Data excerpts
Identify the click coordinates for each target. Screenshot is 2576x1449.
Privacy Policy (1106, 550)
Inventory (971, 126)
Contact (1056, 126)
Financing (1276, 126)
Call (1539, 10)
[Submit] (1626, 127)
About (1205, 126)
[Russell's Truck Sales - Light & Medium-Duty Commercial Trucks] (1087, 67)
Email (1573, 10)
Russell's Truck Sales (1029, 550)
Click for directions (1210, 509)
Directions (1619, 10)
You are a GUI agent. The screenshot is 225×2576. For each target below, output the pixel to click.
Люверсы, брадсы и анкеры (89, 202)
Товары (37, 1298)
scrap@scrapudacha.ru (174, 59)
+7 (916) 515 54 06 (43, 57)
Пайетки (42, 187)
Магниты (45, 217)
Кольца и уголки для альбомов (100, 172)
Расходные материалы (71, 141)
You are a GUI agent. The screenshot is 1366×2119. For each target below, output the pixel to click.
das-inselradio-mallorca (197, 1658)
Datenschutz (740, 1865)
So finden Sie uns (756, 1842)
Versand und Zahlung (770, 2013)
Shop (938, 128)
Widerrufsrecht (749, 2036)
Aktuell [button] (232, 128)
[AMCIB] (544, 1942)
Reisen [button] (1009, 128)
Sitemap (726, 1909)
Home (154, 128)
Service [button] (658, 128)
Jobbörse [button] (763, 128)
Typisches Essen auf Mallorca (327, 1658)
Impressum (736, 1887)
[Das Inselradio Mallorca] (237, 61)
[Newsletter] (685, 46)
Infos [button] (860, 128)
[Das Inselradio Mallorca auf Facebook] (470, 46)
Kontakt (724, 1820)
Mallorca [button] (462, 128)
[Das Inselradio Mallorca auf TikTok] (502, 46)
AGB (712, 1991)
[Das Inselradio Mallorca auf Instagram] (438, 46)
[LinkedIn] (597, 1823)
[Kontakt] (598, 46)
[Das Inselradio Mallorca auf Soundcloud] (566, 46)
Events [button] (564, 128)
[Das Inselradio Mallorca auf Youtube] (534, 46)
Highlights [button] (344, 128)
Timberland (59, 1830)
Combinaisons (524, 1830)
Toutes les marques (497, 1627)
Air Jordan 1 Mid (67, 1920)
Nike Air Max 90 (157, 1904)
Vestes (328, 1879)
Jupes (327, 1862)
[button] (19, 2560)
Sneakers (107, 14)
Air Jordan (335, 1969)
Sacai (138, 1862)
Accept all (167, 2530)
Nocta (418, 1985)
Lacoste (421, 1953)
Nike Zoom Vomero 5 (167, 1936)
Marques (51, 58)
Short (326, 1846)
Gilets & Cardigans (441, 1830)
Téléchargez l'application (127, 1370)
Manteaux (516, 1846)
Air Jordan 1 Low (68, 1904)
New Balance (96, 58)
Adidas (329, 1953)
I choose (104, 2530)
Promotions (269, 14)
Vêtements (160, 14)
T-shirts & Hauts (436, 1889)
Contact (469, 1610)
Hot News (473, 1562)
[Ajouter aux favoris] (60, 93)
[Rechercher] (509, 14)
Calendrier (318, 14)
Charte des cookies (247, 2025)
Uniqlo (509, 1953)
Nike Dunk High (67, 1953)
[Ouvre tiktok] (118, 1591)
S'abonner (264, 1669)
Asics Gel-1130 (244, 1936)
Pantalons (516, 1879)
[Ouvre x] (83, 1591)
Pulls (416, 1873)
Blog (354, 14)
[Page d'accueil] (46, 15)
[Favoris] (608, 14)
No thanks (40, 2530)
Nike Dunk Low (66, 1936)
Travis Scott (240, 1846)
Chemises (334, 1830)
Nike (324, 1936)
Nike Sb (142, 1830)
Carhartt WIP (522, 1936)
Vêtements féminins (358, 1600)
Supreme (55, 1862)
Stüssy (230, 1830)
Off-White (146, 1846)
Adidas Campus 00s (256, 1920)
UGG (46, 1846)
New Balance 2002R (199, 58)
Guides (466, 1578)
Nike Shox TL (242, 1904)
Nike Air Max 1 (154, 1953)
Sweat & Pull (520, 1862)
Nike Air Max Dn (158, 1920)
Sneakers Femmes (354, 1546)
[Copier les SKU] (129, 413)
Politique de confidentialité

* Instructions for the task: Return, with no change at all, every line in the entries above from the line containing "Jobbörse [button] (763, 128)" through the line containing "Timberland (59, 1830)".

* Result of the task:
Jobbörse [button] (763, 128)
Typisches Essen auf Mallorca (327, 1658)
Impressum (736, 1887)
[Das Inselradio Mallorca] (237, 61)
[Newsletter] (685, 46)
Infos [button] (860, 128)
[Das Inselradio Mallorca auf Facebook] (470, 46)
Kontakt (724, 1820)
Mallorca [button] (462, 128)
[Das Inselradio Mallorca auf TikTok] (502, 46)
AGB (712, 1991)
[Das Inselradio Mallorca auf Instagram] (438, 46)
[LinkedIn] (597, 1823)
[Kontakt] (598, 46)
[Das Inselradio Mallorca auf Soundcloud] (566, 46)
Events [button] (564, 128)
[Das Inselradio Mallorca auf Youtube] (534, 46)
Highlights [button] (344, 128)
Timberland (59, 1830)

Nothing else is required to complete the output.